A wise man once said, "Wisdom is knowing what to overlook." Much of what happens around us is better off forgotten, overlooked -- but wisdom is also knowing what to look at, what to remember.
I recently met an old friend -- he is friend not because I know him well -- but because every time we meet, he is congenial, he is wise, he knows what to look at, he knows what it is I should pay attention to.
He is a dance friend, so most of the wisdom he transmits to me has to do with Contra dancing -- and often it is not that he creates the memorable phrase -- it is that he remembers the phrase. For instance, he recently said to me that square dancing is "Doing what you have to do, and waiting for the next call." He said it to me and I did not react: I did not think the phrase was memorable, worth recording. Norm said it again and then pointedly said to me, "Isn't that a wonderful philosophy for all of life? "Do what you have to do -- and wait for the next call."

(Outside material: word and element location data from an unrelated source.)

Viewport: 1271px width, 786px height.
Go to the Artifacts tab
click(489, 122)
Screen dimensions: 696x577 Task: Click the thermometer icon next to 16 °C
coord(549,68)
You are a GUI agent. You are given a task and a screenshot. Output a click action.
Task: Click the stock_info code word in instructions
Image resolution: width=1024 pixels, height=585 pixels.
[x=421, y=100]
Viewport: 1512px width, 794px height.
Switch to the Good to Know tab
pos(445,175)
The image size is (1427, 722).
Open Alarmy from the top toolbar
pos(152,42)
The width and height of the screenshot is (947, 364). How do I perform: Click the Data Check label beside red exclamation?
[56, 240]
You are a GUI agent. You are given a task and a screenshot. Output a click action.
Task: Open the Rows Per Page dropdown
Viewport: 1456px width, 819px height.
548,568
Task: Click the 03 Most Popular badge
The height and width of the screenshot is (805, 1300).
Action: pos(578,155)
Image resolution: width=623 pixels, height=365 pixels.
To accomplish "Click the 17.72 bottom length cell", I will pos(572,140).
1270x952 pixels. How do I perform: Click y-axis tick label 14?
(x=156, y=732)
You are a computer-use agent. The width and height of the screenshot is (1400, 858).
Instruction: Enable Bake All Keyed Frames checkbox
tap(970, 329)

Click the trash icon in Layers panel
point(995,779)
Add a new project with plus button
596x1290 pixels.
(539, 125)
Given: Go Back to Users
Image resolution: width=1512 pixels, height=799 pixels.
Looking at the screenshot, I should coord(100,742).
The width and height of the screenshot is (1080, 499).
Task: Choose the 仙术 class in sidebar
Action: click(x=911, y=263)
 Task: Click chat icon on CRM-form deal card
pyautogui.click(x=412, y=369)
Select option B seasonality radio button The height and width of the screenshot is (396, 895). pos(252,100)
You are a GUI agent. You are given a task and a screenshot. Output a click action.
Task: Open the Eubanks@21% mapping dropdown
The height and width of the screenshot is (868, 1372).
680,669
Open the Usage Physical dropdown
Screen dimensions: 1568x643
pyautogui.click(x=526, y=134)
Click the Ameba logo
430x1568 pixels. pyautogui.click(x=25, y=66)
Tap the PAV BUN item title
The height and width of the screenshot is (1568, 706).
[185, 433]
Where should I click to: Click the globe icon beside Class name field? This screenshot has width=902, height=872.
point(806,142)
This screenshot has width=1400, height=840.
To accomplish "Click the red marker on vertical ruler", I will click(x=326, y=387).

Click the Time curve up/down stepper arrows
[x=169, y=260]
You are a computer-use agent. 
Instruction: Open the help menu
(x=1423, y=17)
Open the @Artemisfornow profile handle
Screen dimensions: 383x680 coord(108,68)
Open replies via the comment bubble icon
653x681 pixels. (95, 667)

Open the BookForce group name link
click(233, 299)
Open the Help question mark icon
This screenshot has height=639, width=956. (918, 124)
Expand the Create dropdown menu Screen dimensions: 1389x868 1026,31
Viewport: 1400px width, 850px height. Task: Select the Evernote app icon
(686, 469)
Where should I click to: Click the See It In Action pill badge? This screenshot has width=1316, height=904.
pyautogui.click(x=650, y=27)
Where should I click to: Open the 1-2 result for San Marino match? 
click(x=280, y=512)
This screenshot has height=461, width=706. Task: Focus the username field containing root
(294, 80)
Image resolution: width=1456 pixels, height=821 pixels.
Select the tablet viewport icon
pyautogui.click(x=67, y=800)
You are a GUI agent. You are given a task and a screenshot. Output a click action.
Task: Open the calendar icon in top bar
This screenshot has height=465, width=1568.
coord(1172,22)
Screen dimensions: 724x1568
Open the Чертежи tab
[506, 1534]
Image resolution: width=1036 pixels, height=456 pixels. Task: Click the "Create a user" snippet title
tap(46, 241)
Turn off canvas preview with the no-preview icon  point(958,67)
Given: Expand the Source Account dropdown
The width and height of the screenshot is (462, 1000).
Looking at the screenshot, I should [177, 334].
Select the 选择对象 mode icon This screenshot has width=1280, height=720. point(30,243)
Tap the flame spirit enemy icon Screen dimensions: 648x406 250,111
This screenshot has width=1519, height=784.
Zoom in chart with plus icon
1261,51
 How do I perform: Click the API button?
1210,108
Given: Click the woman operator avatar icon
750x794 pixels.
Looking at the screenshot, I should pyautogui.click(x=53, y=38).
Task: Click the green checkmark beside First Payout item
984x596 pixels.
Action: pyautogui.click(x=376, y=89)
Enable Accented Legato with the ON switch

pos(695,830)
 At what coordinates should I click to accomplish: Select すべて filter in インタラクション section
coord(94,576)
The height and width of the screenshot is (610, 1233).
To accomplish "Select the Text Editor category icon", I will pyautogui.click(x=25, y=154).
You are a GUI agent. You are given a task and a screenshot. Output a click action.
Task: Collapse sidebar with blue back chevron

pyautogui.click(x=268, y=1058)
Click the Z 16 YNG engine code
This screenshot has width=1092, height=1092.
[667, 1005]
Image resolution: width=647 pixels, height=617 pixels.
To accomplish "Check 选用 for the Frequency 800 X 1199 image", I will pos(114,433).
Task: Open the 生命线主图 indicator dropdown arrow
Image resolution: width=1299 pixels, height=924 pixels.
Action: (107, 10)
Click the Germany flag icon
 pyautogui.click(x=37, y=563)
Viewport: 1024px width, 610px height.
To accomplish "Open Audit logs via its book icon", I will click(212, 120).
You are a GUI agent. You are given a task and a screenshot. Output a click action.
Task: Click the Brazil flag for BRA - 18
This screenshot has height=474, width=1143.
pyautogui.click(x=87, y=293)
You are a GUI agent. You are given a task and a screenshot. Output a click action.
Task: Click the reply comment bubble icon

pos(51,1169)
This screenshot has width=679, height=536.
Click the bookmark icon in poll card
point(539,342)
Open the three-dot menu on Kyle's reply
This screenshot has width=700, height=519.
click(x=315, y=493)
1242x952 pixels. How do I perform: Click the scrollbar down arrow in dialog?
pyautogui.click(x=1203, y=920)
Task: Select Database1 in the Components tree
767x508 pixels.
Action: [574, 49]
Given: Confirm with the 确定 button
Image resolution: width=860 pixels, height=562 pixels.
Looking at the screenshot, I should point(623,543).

That is a wise piece of advice. What is our duty in life? What should we do second by second? "Do what you have to do and wait for the next call."
The next call? From above? From inside? From a leader? That is a big question. Are you listening to God? To an inner voice? To your spouse? To your hormones? Who will deliver the call, the message about what to do next? Well, that is a complicated question, but still the advice is a wise piece of advice. Involve yourself in the task at hand. The future? The future will come soon enough -- and then you'll figure out what to do next.
On a wall at the dance camp we two were attending recently, there was a big sheet of paper on which people were encouraged to scribble graffiti. Here's is one Norm made may pay attention to: "Contra Dancing is attention without intention. "
What a wise encapsulation of a concept. In Contra dancing you do pay a lot of attention to the person you are dancing with: you look lovingly into her eyes -- into his eyes. There is, there should be, a lot of attention but in 99% of the cases it is attention, you look lovingly, without intention. My love is not going to translate into any act towards you -- except the act of loving you during the whole of this dance. Attention: I am with you now. Intention: I will pay attention to the next partner, not you, when the next dance starts.
Socrates said, "The unexamined life is not worth living." It is not so much that the unexamined life is bad, it is just that the examined life -- understanding what we do, why we do it -- understanding is a pleasure, a thrill. A wise man is one who will help me be thrilled by the wonder of words, words that explain to me the world around me. "Do what you have to do, and wait for the next call." "Contra Dancing is attention without intention."